[Data extracted from a collection]
= Beginning of Section =

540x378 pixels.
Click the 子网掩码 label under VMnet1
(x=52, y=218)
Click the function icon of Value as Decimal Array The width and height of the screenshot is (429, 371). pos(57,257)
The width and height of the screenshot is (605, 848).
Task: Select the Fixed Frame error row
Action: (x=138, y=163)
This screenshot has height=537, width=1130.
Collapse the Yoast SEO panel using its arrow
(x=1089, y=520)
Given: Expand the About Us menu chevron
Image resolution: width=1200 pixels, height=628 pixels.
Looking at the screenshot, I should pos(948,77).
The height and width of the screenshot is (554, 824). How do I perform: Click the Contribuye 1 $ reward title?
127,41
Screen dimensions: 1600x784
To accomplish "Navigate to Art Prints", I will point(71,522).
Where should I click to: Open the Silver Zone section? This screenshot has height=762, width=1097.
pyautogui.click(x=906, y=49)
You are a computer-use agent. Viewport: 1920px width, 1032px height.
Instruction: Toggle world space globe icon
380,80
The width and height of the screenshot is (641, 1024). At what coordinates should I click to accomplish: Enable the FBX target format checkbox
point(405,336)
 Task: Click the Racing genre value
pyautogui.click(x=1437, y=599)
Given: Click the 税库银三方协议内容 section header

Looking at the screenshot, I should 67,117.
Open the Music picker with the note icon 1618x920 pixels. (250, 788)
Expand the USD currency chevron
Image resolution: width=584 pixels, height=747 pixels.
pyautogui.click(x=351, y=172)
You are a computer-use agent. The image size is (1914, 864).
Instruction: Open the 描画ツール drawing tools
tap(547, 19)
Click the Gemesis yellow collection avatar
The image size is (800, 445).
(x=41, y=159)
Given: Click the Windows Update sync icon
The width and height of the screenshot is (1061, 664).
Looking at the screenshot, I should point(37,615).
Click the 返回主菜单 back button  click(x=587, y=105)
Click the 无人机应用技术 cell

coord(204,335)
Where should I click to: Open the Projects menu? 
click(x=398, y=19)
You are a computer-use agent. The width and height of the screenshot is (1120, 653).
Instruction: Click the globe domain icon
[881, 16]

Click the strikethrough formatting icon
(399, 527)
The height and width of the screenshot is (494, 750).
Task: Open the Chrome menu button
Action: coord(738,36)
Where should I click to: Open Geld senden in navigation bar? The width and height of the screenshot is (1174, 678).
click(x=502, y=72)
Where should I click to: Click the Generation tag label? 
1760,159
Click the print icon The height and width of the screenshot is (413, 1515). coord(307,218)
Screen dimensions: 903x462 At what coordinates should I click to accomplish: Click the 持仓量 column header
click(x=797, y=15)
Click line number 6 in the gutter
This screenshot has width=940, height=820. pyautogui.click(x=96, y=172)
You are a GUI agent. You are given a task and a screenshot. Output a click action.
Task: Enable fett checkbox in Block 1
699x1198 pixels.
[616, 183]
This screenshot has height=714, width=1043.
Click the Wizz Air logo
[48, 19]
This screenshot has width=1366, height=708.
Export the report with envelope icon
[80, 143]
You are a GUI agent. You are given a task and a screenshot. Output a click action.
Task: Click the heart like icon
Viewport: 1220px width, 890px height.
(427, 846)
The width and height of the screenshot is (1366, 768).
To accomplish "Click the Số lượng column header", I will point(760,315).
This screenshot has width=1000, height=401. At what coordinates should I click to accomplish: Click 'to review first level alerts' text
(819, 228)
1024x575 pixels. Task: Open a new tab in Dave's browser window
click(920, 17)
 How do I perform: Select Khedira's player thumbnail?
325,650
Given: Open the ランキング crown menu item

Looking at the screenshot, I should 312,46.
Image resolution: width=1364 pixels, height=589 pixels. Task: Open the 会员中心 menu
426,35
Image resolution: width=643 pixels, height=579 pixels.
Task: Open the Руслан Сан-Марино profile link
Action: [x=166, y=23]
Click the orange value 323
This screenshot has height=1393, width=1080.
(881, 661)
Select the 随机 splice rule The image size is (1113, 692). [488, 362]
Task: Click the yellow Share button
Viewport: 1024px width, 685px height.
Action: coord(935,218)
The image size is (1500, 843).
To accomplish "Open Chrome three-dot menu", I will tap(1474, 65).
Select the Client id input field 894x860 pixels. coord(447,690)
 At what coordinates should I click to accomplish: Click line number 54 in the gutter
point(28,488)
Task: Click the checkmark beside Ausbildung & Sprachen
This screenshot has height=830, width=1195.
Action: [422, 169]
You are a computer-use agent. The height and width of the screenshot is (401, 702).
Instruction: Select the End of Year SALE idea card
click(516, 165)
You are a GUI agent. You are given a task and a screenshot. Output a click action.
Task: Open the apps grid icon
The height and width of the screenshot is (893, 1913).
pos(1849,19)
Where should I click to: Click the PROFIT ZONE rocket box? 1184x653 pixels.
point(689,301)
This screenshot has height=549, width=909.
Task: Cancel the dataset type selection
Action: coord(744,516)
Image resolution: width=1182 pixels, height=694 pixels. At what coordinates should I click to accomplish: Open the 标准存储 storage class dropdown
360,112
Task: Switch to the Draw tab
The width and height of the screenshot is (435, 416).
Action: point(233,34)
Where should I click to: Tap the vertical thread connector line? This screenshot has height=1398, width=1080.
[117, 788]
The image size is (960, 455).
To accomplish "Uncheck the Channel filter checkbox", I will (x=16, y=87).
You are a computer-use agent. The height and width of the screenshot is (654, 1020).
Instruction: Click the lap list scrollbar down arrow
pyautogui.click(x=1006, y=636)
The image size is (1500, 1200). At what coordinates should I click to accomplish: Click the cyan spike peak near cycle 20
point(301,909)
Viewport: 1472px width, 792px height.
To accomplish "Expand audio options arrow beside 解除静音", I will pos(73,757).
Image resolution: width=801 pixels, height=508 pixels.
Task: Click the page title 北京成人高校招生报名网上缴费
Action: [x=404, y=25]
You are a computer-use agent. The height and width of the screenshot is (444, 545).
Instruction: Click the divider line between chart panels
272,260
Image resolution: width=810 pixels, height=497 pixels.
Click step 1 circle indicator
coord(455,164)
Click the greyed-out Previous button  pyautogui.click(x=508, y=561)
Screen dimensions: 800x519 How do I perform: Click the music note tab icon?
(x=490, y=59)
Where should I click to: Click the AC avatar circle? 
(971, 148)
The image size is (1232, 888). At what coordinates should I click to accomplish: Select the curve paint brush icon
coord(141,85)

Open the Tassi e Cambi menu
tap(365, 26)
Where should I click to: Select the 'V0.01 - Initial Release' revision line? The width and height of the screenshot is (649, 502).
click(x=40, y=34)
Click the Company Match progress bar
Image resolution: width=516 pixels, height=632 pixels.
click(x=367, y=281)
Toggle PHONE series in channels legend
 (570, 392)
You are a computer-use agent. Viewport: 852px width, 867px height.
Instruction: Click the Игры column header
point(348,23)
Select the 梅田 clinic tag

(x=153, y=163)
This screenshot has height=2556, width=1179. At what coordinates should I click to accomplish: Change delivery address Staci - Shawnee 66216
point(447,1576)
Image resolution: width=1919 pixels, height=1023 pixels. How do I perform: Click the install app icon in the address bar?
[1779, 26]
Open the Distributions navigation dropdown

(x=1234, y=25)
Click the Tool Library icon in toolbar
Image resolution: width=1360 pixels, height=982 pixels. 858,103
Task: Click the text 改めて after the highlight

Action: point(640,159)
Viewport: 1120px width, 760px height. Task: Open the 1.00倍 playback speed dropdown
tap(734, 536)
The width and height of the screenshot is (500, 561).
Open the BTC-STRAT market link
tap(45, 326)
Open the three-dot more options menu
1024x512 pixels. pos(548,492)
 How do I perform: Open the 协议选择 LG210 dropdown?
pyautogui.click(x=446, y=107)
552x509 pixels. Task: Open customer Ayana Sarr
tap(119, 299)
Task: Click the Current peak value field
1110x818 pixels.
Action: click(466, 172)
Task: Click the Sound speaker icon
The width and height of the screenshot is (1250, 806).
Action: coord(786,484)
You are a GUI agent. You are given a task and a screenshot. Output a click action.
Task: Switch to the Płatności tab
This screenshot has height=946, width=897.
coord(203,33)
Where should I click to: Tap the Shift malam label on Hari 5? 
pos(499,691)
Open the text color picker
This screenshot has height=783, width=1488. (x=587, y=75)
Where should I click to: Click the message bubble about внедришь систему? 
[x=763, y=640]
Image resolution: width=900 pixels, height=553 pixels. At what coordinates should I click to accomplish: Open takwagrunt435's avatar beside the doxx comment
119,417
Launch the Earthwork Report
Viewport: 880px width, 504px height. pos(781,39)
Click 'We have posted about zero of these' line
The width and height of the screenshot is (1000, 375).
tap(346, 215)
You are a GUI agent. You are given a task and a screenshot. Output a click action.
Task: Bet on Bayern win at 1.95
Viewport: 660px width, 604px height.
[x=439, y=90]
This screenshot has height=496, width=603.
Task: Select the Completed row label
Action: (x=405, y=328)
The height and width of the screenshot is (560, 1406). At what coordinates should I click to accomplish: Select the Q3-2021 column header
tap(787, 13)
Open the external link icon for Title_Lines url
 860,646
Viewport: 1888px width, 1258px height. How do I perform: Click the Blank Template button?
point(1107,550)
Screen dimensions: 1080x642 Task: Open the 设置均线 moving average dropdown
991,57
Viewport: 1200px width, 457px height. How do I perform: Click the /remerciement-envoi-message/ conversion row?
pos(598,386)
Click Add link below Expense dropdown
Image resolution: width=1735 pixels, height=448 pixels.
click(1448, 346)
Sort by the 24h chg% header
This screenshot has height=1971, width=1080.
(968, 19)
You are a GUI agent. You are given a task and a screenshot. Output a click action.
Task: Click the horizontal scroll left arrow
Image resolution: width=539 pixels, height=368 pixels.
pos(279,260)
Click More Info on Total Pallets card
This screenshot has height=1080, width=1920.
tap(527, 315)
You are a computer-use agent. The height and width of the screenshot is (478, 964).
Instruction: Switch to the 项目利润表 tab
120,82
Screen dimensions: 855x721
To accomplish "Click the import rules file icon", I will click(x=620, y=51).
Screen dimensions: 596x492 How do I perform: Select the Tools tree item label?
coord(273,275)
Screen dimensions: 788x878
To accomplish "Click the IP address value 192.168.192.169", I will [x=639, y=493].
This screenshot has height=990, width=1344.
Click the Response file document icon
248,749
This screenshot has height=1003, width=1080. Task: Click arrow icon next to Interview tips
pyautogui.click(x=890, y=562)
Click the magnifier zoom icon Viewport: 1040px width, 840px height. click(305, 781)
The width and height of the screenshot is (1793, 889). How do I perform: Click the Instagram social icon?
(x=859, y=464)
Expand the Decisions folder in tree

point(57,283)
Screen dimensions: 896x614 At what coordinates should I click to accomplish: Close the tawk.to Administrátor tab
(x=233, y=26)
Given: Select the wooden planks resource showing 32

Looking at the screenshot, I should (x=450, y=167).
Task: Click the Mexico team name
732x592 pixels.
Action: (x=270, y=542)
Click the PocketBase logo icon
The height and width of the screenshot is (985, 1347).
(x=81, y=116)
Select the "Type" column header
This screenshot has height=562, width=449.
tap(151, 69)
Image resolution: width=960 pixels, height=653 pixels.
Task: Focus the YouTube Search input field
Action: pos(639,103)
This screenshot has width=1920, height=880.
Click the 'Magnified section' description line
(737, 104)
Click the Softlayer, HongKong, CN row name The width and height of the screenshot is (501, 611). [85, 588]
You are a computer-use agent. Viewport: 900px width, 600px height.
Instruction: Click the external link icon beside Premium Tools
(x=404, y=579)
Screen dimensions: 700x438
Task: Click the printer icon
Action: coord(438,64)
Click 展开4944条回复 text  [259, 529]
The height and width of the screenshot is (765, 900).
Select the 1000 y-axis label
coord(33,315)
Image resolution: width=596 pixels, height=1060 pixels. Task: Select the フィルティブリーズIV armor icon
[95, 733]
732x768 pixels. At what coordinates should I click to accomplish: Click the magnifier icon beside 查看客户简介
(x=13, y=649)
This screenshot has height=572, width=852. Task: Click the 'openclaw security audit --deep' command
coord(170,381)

= End of Section =

* Problem requirements *
Using the entries above, give back exactly the line containing "The height and width of the screenshot is (560, 1406).", the line containing "Screen dimensions: 788x878", and every line between them, and nothing else.

* Reply to the task *
The height and width of the screenshot is (560, 1406). At what coordinates should I click to accomplish: Select the Q3-2021 column header
tap(787, 13)
Open the external link icon for Title_Lines url
 860,646
Viewport: 1888px width, 1258px height. How do I perform: Click the Blank Template button?
point(1107,550)
Screen dimensions: 1080x642 Task: Open the 设置均线 moving average dropdown
991,57
Viewport: 1200px width, 457px height. How do I perform: Click the /remerciement-envoi-message/ conversion row?
pos(598,386)
Click Add link below Expense dropdown
Image resolution: width=1735 pixels, height=448 pixels.
click(1448, 346)
Sort by the 24h chg% header
This screenshot has height=1971, width=1080.
(968, 19)
You are a GUI agent. You are given a task and a screenshot. Output a click action.
Task: Click the horizontal scroll left arrow
Image resolution: width=539 pixels, height=368 pixels.
pos(279,260)
Click More Info on Total Pallets card
This screenshot has height=1080, width=1920.
tap(527, 315)
You are a computer-use agent. The height and width of the screenshot is (478, 964).
Instruction: Switch to the 项目利润表 tab
120,82
Screen dimensions: 855x721
To accomplish "Click the import rules file icon", I will click(x=620, y=51).
Screen dimensions: 596x492 How do I perform: Select the Tools tree item label?
coord(273,275)
Screen dimensions: 788x878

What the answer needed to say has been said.